Given $u\in BV(\mathbb R^N)$, we say $u$ is approximate continuos at $x$ and the approximation limit is $l\in R$ if $$ \lim_{r\to 0}\frac{\mathcal{L}^N(B(x,r)\cap \{|u-l|>\epsilon\})}{r^N} =0 $$ for all $\epsilon>0$. (I know the approximate continuity can be defined for even just a barely measurable function. But given I am studying $BV$, let's keep $u\in BV$ and maybe it is useful).
Now fix any $x_0\in \mathbb R^N$ such that $u$ is approximate continuous at this point $x_0$. My first question is: for a fixed $\epsilon_0>0$, would it be possible to have $r_{\epsilon_0}$ defined such that $$ \mathcal{L}^N(B(x,r)\cap \{|u-l|>\epsilon_0\})=0 $$ for all $r<r_{\epsilon_0}$
My second question is not related with above. Given two conditions: for a fixed $x_0\in R^N$,
$$ \lim_{r\to 0}\frac{\mathcal{L}^N(B(x_0,r)\cap \{u>l+\epsilon\})}{r^N} =0, \,\,\text{ for all }\epsilon>0 \tag{1}$$
(I'll answer the first question; please post the second one separately.)

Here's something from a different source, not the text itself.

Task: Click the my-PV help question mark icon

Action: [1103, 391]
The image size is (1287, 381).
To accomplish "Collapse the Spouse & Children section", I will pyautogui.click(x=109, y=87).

The answer is negative. In $N\ge 2$ dimensions, let $\xi$ be some unit vector and define $$ u(x) =\sum_{n=1}^\infty \left(1-4^n |x-2^{-n}\xi|\right)^+ $$ This function is in BV, because the BV norm of the $n$th term (i.e., $L^1$ norm of its gradient) is of order $4^n4^{-nN} = 4^{-(N-1)n}$. It is approximately continuous at the origin because the set $\{u\ne 0\}$ is the union of balls $B(2^{-n} \xi, 4^{-n})$ which has Lebesgue density $0$ at the origin. Yet, for every $r>0$ the set $\{u>1/2\}$ intersects $B(0,r)$ in a set of positive measure.